The OCIE plans to emphasize the protection of senior retail investors and those saving for retirement.
Examinations will focus on recommendations and advice given to retail investors, with a particular focus on: (1) seniors, including recommendations and advice made by entities and individuals targeting retirement communities; and (2) teachers and military personnel. Examinations will relatedly focus on registered firms’ disclosures and supervision of outside business activities of its employees and associated persons, and any conflicts that may arise from those activities.
FY 2019 Results
In 2019, OCIE completed 3,089 examinations.

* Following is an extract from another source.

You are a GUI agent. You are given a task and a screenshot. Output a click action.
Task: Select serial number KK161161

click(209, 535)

This is a decrease of 2.7% from FY 2018. The decrease stems from the month long government shutdown in 2019.
Examinations of registered investment advisers (RIAs) in FY 2019 remained strong at approximately 2,180, covering
15 percent of this population.
Examinations of investment companies increased this year to over 150, increasing by approximately 12 percent, driven primarily by the six initiatives OCIE announced in November 2018
OCIE completed over 350 examinations of brokerdealers, 110 examinations of national securities exchanges, and over 90 examinations of municipal advisors and transfer agents.

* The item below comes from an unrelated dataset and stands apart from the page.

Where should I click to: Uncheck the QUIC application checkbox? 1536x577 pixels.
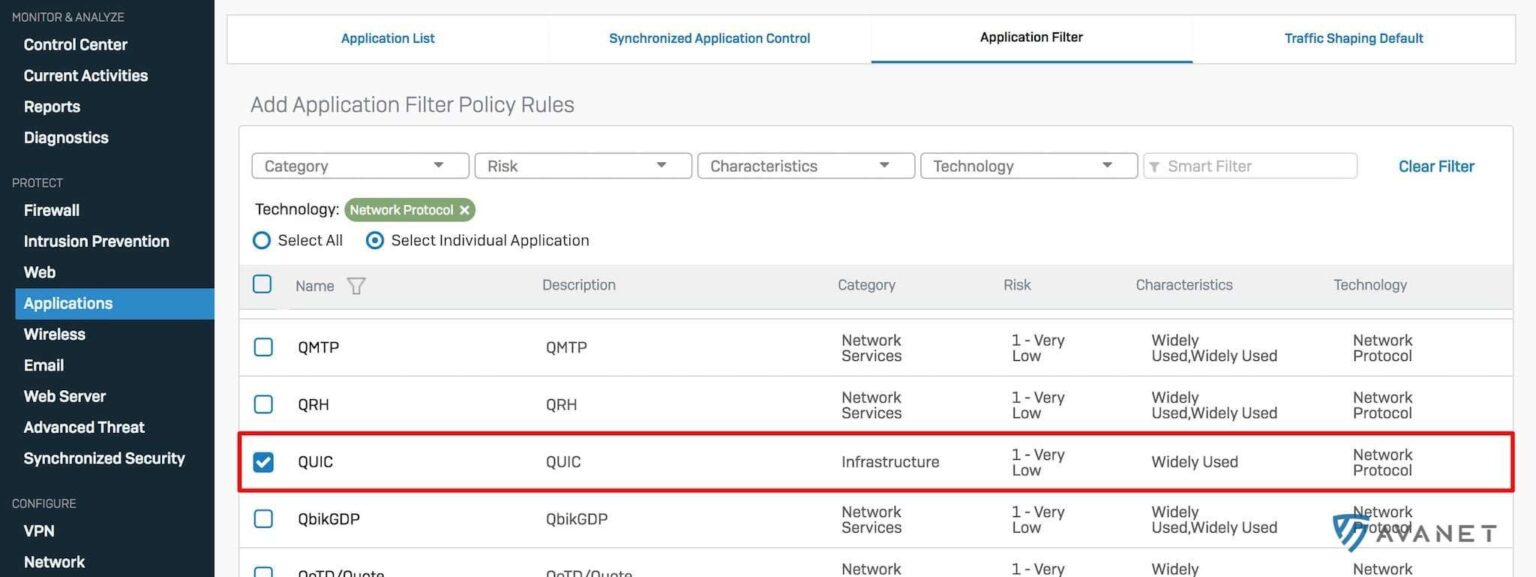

OCIE also completed over 160 examinations of the Financial Industry Regulatory Authority (FINRA), including examinations of critical FINRA program areas as well as oversight reviews of FINRA examinations. Finally, OCIE
completed 15 examinations of clearing agencies.
During FY 2019, OCIE issued more than 2,000 deficiency letters, with many firms taking direct corrective actions in response to those letters, including by amending compliance policies and procedures or a regulatory filing; enhancing their disclosures; or, returning fees back to investors, among other things.
OCIE also commits significant resources to verify the existence of investor assets at custodians and to ensure that they are valued properly, a process called asset verification. In FY 2019, OCIE verified over 3.1 million investor accounts, totaling over $1.5 trillion.